Both APB 25 and SFAS 123 state that “the additional
tax benefits are attributable to an equity transaction,”
implying that the tax benefits should properly be classified
as cash flows from financing. In practice, however, these
tax benefits are often placed in cash flows from operations,
or even in noncash transactions. Some companies clearly
label the origin of the cash flow as tax benefits from exercise
of employee stock options; others simply include the amount
with “other” cash flow effects.
Reporting
tax benefits as cash flows from operations could be justified
because taxes may fall into this category and this is simply
a reduction in taxes. Using the indirect method of adjusting
accrual-basis income to a cash basis, a manager may justify
a decrease in deferred tax assets or taxes payable to be
an adjustment (increase) in operating cash flows. The implication
of reporting a transaction as operating is that it may be
perceived to be a continuing item that will affect future
cash flows and market price.
Reporting
the tax benefits from the exercise of options as cash flows
from financing is probably more accurate. Sales of stock
are traditionally recorded in this category, and such transactions
are less likely to be perceived as recurring. SFAS 123 indicates
that the tax benefits from the exercise of employee stock
options are attributable to an equity transaction, lending
authoritative support to this choice.
Finally,
some companies choose to report the tax benefits from the
exercise of options as noncash transactions. This classification
is appropriate for purchases of assets with long-term liabilities
or equity, or for payment of liabilities with equity. At
exercise, taxes payable are reduced and paid-in capital
is increased due to the compensation expense allowed for
tax purposes. Because no cash changes hands, noncash transactions
seems to be a logical placement on the statement of cash
flows.
The
Emerging Issues Task Force (EITF) of FASB addressed the
issue of cash flow reporting for tax benefits due to the
exercise of employee stock options in EITF 00-15. Effective
July 20, 2000, companies were required to report this tax
benefit in the cash flows from operating activities (as
an add-back to net income when using the indirect method).
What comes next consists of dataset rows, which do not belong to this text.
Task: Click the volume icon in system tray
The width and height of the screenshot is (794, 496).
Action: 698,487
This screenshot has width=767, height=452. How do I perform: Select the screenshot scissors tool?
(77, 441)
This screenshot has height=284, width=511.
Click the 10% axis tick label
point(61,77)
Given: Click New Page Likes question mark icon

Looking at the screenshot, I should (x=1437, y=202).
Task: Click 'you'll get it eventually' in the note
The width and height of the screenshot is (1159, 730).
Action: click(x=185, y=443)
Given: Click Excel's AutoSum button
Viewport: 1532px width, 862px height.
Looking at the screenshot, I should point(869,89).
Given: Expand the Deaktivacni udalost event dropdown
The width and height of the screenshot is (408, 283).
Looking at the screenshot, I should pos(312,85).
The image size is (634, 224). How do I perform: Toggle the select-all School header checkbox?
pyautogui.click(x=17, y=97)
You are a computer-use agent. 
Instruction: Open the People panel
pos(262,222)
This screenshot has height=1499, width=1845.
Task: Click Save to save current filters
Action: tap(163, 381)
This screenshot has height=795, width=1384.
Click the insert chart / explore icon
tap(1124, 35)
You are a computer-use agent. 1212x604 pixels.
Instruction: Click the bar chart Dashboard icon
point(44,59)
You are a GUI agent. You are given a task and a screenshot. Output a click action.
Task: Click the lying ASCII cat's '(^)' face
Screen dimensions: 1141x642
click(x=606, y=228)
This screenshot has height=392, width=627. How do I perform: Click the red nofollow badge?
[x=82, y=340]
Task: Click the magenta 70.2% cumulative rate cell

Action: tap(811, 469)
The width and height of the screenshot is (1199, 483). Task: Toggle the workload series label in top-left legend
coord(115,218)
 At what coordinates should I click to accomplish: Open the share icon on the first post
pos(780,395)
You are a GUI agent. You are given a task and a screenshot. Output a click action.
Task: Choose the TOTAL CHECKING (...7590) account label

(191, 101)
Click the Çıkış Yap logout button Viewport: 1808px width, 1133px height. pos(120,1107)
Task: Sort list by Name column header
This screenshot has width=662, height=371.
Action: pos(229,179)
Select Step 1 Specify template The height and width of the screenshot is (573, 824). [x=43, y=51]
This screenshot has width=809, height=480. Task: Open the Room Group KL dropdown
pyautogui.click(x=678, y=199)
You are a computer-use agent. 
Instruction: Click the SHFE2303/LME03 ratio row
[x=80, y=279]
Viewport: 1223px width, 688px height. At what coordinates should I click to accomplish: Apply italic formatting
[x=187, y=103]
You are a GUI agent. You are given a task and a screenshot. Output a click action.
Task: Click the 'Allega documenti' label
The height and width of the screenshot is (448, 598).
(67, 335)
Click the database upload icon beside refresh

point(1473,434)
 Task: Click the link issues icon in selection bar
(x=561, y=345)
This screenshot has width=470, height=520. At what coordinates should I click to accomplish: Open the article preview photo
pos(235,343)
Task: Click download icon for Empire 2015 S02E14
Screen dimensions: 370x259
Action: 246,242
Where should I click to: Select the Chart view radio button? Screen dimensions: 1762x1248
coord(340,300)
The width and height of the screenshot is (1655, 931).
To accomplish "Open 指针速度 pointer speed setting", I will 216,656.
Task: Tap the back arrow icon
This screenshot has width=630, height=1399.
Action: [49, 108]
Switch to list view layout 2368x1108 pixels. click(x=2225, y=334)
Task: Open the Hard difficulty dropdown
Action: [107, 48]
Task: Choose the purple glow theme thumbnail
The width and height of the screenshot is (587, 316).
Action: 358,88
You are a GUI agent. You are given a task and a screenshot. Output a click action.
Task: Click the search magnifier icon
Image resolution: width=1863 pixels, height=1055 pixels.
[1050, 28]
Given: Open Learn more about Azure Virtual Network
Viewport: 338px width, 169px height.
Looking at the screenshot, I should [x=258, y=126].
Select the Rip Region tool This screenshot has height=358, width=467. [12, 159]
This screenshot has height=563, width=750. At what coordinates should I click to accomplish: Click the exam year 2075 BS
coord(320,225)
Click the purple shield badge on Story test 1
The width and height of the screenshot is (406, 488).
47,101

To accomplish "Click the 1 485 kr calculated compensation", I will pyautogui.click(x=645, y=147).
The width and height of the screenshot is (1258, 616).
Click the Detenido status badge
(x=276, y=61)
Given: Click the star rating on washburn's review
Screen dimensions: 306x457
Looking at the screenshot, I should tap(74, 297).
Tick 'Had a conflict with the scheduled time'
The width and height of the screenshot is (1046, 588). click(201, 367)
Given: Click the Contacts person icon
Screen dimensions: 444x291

Many companies still did not comply with this directive.
Under FAS 123(R), cash flows from the tax benefits should
be reported as cash flow from financing activities.
An
Ongoing Debate?
It
has taken many years for the battle over the accounting
for stock options to reach the point it has now. The Sidebar
presents a brief chronology of recent events in this contentious
debate. With the expensing of options set to take effect
at the end of this year, the standard’s proponents
appear to have finally won the argument. There remains,
however, a significant transition period yet to come, as
well as ongoing debates about the recognition and measurement
of options—not to mention how they will be accepted
by investors—ensuring that the expensing of stock
options will remain a controversial and contested topic.